Comment 5 for bug 1513144

If I understand this correctly, this boils down to the fact that today, if something goes wrong on the host the agent (l2 or otherwise) runs on, we can only assume a failure by the lack of heartbeat. However, this is not to be confused: the lack of heartbeat is to be interpreted as control plane failure, rather than data plane failure.

I think that Carlos is saying that we really need more than what we have today. As of today, we can mark an agent admin status down and that takes the agent out of the scheduling fabric. The OVS agent is kinda peculiar, because Neutron is not in charge of scheduling, Nova is. If we want to take the host out of the system, nova-manage service down does the trick though. The host will not be used to schedule VM's anymore.

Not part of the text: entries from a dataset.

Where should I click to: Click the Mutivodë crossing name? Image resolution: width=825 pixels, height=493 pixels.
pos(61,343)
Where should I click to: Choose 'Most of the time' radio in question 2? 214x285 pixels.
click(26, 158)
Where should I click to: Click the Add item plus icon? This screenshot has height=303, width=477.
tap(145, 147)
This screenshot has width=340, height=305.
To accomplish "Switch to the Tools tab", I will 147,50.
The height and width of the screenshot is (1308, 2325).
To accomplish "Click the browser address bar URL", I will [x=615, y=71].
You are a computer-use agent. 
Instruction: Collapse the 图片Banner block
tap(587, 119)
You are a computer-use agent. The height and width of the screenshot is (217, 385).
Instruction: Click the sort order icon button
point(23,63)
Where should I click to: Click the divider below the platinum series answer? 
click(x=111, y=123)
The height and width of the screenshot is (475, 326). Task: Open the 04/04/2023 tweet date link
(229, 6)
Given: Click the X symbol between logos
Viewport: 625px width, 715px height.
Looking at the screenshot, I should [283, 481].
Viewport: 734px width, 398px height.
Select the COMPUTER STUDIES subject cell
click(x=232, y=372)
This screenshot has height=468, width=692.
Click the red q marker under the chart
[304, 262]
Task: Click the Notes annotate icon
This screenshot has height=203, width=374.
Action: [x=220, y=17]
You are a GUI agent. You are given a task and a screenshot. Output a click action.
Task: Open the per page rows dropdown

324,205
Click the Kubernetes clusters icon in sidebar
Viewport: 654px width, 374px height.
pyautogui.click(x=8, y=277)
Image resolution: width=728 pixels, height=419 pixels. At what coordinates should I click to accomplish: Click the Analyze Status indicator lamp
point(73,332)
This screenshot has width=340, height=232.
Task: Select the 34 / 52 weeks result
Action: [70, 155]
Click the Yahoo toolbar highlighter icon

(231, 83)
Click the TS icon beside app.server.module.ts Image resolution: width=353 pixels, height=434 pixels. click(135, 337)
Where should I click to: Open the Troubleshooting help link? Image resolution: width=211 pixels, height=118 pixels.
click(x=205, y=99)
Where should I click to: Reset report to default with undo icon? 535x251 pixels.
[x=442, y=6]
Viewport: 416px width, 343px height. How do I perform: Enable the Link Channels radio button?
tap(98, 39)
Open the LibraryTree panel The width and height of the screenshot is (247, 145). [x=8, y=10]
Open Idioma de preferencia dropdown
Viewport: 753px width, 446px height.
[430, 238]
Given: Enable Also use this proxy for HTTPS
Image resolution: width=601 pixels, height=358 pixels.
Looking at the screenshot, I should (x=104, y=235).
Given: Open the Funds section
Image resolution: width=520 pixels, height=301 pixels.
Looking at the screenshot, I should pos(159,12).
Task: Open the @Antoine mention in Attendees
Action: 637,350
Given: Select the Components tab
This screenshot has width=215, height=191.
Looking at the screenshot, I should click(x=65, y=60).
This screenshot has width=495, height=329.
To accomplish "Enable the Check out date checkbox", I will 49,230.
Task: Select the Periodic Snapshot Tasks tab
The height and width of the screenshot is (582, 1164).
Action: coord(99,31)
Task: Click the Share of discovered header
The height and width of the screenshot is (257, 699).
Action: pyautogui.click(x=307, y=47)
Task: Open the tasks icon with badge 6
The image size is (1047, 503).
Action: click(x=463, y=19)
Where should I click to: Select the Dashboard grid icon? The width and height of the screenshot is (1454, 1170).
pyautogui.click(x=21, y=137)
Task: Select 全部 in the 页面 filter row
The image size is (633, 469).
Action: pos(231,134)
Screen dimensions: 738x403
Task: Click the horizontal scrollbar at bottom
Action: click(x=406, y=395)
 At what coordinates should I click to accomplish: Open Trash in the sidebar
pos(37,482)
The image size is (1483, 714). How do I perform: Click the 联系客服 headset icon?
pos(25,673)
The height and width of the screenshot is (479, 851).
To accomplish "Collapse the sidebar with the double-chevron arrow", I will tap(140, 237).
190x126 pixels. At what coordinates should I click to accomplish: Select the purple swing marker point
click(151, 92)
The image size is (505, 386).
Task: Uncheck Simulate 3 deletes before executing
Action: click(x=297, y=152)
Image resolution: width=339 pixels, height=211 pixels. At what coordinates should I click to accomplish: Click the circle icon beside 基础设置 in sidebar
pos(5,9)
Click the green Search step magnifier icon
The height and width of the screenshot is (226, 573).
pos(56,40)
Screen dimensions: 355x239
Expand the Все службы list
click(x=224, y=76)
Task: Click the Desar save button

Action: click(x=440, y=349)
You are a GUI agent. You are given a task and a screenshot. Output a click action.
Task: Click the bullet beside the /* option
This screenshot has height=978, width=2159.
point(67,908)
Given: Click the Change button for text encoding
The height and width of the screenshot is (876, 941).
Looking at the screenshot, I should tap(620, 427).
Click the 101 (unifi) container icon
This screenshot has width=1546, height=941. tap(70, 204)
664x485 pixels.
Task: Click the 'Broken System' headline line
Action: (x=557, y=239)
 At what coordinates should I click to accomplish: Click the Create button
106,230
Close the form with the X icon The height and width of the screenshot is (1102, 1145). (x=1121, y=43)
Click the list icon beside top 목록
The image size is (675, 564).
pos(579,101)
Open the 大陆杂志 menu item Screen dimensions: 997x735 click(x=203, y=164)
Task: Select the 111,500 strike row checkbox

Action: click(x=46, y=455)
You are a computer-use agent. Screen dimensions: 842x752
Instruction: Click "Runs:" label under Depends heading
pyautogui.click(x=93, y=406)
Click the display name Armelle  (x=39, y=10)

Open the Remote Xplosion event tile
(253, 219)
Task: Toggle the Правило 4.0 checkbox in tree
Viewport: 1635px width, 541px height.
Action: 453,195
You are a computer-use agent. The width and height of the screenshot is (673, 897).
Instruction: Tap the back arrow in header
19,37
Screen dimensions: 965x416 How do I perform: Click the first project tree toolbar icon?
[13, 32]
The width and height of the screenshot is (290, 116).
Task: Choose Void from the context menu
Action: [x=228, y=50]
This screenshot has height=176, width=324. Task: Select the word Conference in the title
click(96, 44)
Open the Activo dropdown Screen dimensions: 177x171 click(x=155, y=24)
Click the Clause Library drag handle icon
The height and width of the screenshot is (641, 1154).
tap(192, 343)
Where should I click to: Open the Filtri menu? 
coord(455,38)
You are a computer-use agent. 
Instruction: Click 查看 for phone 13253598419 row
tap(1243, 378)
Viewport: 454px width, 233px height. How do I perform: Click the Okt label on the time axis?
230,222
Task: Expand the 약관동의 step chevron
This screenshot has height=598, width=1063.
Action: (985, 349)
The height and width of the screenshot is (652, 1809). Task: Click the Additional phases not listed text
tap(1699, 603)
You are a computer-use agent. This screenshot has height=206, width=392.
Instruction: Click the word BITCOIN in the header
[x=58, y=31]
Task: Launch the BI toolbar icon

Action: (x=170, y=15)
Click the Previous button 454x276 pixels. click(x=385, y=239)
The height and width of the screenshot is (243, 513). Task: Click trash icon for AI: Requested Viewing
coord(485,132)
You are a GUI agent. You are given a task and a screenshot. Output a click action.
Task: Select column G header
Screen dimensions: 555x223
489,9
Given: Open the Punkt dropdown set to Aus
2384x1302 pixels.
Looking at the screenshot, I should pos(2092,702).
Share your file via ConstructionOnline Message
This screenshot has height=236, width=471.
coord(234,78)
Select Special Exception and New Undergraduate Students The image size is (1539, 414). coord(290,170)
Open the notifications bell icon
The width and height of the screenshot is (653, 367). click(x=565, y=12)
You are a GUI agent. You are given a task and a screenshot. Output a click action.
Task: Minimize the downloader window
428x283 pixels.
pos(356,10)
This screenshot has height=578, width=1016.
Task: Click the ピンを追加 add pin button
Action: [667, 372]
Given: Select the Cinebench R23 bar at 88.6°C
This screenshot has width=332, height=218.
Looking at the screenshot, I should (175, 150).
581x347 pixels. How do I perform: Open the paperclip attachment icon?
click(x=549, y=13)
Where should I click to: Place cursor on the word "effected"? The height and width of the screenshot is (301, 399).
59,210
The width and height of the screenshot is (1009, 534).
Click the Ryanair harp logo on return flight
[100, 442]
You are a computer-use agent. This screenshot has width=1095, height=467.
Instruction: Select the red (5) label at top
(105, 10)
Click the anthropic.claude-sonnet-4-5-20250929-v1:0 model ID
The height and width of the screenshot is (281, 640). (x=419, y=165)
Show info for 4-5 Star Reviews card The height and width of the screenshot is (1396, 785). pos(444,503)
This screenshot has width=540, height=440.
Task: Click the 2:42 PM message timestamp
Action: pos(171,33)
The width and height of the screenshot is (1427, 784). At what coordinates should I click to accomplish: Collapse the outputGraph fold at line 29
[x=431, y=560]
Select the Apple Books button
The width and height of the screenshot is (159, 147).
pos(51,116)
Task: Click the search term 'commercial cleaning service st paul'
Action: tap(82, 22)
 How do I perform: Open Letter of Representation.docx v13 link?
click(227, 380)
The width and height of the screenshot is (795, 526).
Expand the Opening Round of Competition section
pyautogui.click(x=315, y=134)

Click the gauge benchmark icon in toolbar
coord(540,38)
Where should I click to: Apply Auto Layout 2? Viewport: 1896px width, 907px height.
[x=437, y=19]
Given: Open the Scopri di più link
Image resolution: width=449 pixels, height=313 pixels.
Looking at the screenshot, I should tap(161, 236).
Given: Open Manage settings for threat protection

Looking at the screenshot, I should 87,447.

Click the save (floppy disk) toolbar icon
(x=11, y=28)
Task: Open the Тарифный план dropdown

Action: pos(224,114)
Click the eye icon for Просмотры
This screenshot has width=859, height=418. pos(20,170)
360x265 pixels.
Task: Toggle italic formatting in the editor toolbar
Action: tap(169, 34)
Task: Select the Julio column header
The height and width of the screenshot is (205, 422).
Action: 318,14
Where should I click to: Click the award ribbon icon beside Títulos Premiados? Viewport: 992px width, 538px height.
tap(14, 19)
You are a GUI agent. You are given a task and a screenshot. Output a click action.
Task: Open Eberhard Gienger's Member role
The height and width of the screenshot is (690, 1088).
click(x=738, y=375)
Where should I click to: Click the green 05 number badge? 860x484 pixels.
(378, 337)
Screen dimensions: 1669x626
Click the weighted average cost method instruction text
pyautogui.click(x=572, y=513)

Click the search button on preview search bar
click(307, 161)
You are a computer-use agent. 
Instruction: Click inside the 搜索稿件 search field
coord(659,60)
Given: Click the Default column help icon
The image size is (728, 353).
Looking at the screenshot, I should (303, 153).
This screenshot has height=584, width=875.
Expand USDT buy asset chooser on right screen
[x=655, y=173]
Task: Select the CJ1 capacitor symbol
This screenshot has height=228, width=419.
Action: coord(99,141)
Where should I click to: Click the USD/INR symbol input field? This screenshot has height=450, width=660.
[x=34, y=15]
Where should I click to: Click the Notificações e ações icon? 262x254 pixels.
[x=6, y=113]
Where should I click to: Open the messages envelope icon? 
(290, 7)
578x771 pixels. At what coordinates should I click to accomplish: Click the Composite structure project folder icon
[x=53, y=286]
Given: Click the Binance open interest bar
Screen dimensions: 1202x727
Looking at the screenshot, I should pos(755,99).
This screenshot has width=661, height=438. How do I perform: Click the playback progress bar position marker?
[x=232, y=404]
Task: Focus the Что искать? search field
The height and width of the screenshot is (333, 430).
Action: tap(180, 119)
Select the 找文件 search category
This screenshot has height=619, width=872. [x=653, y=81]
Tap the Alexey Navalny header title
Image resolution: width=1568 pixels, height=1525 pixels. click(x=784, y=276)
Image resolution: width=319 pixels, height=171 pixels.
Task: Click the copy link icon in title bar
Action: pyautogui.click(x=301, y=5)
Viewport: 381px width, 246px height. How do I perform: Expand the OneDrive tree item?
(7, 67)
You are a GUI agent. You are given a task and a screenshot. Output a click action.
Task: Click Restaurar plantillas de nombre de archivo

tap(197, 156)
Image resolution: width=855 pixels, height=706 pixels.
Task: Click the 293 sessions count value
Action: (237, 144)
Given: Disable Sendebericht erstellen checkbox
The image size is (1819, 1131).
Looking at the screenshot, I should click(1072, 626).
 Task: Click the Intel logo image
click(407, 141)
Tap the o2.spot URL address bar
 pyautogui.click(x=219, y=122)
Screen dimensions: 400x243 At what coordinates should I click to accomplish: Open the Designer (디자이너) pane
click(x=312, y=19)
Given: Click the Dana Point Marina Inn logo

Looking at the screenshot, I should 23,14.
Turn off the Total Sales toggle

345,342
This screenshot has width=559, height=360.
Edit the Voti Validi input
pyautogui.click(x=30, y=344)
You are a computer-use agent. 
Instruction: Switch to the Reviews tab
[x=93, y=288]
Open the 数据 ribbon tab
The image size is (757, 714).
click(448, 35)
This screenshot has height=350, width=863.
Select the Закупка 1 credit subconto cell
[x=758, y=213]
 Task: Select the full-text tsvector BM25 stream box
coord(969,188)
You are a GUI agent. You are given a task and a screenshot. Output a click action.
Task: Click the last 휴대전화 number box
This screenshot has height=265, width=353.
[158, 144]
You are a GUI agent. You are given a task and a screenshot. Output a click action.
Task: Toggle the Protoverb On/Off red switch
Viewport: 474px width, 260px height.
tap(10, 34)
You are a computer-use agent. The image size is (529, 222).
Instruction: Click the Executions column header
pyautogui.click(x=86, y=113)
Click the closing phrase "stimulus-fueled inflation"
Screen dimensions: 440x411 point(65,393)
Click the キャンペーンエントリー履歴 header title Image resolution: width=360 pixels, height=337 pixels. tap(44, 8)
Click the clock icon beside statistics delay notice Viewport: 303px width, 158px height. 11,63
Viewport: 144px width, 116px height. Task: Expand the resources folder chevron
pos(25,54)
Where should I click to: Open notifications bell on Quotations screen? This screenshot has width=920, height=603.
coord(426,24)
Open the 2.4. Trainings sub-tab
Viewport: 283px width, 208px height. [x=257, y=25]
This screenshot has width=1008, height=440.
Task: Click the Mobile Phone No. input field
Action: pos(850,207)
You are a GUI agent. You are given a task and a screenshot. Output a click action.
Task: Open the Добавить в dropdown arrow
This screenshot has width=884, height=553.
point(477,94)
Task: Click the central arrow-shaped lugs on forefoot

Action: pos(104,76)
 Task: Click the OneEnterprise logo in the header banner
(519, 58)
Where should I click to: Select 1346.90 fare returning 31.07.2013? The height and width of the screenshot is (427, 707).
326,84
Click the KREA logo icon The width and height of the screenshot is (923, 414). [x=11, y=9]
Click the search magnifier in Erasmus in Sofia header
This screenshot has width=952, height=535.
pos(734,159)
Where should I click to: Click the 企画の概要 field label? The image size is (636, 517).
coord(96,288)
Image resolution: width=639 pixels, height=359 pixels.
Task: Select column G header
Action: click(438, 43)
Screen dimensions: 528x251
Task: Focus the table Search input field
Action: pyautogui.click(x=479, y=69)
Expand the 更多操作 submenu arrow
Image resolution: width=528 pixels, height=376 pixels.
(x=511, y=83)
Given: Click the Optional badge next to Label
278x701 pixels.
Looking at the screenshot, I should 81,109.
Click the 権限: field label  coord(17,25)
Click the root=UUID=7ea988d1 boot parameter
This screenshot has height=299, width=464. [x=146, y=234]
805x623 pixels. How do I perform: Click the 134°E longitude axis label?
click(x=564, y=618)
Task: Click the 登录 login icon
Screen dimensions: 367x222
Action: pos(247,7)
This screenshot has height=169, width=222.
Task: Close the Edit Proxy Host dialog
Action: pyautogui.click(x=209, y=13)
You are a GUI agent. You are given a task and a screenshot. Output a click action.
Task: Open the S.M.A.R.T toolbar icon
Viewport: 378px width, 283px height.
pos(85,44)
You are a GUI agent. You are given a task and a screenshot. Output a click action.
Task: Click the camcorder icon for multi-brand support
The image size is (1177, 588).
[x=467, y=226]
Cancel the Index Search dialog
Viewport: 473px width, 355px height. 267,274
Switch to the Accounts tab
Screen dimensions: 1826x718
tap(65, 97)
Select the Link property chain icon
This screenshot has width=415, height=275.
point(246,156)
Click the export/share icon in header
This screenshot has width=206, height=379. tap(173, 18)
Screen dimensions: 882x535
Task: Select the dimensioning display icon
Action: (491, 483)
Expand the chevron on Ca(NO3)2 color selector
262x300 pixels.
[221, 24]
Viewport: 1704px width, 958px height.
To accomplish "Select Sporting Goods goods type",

So the question IMO is two-fold:

1) Do we enhance the agent ([1] is the schema of the agent table) to report a host-related health status? Not necessary, but nice.
2) Do we provide the ability to disable an agent based on broken health status or any other decision? We already do have that with the admin-status-up flag. However that doesn't really work for OVS because, because the scheduling is really beyond what Neutron does today.

I don't believe that 1) is really required, but it would be nice to clean up 2), and for that we could that in the of a simple bug report. Ultimately we'd make system honor the ADMIN_STATUS_UP=False for OVS, but then again, today when we create a port nothing happens and the binding is initiated by the host only at a later time (once the VM is scheduled to the host).

[1] http://paste.openstack.org/show/478474/